Introduction to Medical Data Analysis
Analyzing Mental Health Survey Data in R
Introduction
Medical data analysis is an important skill for healthcare researchers and data scientists.
In this presentation, we will use R to analyze mental health survey data.
Learning Objectives
By the end of this presentation, you will understand how to:
Load a medical dataset
Clean missing and inconsistent values
Perform exploratory data analysis
Create visualizations
Build a simple predictive model
Dataset Overview
We will use the Mental Health in Tech Survey dataset from Kaggle.
The dataset includes:
Age
Gender
Workplace factors
Mental health treatment history
Work interference
Company size
Analysis Workflow
The full workflow includes:
Load the dataset
Clean the data
Explore variables
Visualize patterns
Build a logistic regression model
Evaluate model accuracy
Setting Up the Environment
Install and load the required R packages.
install.packages (c ("tidyverse" , "ggplot2" , "corrplot" , "caret" ))
library (tidyverse)
library (ggplot2)
library (corrplot)
library (caret)
Load the Dataset
data <- read.csv ("survey.csv" , stringsAsFactors = FALSE )
head (data)
str (data)
Clean Treatment Responses
data$ treatment <- tolower (data$ treatment)
data$ treatment[data$ treatment %in% c ("y" , "yes" )] <- "yes"
data$ treatment[data$ treatment %in% c ("n" , "no" )] <- "no"
Exploratory Data Analysis
summary (data)
table (data$ treatment)
Treatment by Gender
ggplot (data, aes (x = Gender, fill = treatment)) +
geom_bar (position = "dodge" ) +
labs (
title = "Mental Health Treatment by Gender" ,
x = "Gender" ,
y = "Count"
) +
theme_minimal ()
Correlation Analysis
num_data <- data %>%
select (where (is.numeric)) %>%
na.omit ()
corrplot (
cor (num_data),
method = "color" ,
tl.cex = 0.8
)
Predictive Modeling
We will use logistic regression to predict whether someone is likely to seek mental health treatment.

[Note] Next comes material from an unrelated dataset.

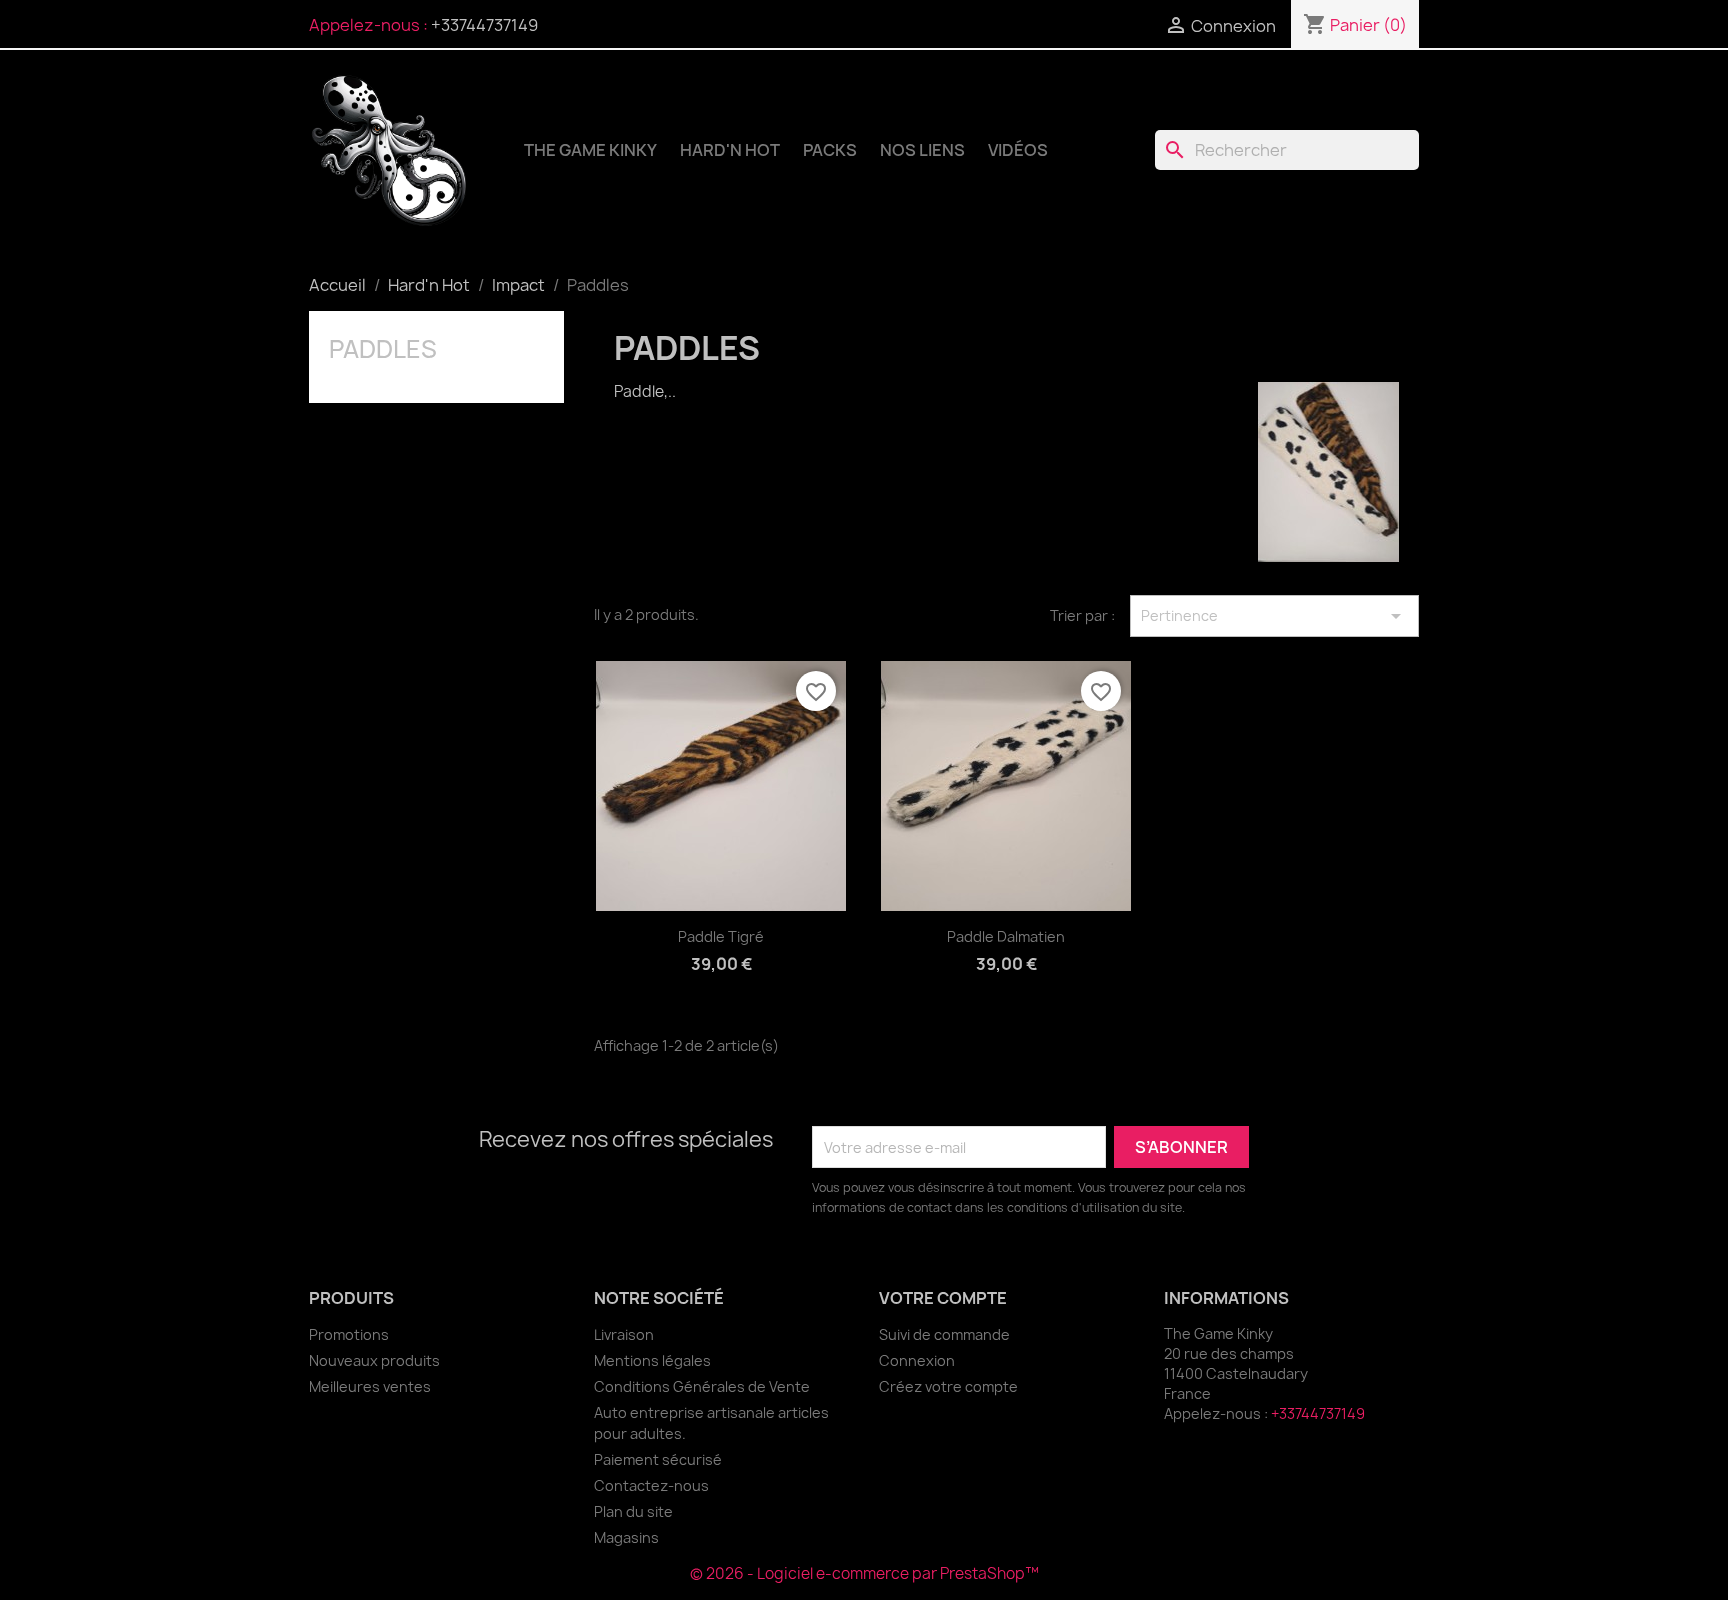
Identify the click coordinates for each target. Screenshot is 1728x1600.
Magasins (626, 1537)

data$ treatment <- factor (data$ treatment, levels = c ("no" , "yes" ))
Select Model Variables
model_data <- data %>%
select (Age, work_interfere, no_employees, treatment) %>%
na.omit ()
Split Training and Test Data
set.seed (123 )
train_index <- createDataPartition (
model_data$ treatment,
p = 0.7 ,
list = FALSE
)
train <- model_data[train_index, ]
test <- model_data[- train_index, ]
Logistic Regression Model
model <- glm (
treatment ~ Age + work_interfere + no_employees,
data = train,
family = binomial
)
summary (model)
Make Predictions
pred <- predict (model, newdata = test, type = "response" )
pred_class <- ifelse (pred > 0.5 , "yes" , "no" )
pred_class <- factor (pred_class, levels = c ("no" , "yes" ))
Evaluate Model Accuracy
accuracy <- mean (pred_class == test$ treatment)
print (paste ("Model Accuracy:" , round (accuracy * 100 , 2 ), "%" ))
Age Distribution by Treatment
ggplot (data, aes (x = Age, fill = treatment)) +
geom_histogram (binwidth = 5 , color = "black" ) +
labs (
title = "Age Distribution of Mental Health Treatment" ,
x = "Age" ,
y = "Count"
) +
theme_minimal ()
Key Takeaways
R can clean and analyze medical data.
Visualization helps reveal treatment patterns.
Logistic regression can model treatment-seeking outcomes.
Quarto makes the workflow reproducible.
Conclusion
This presentation introduced a basic medical data analysis workflow using R.
The same approach can be applied to many healthcare datasets.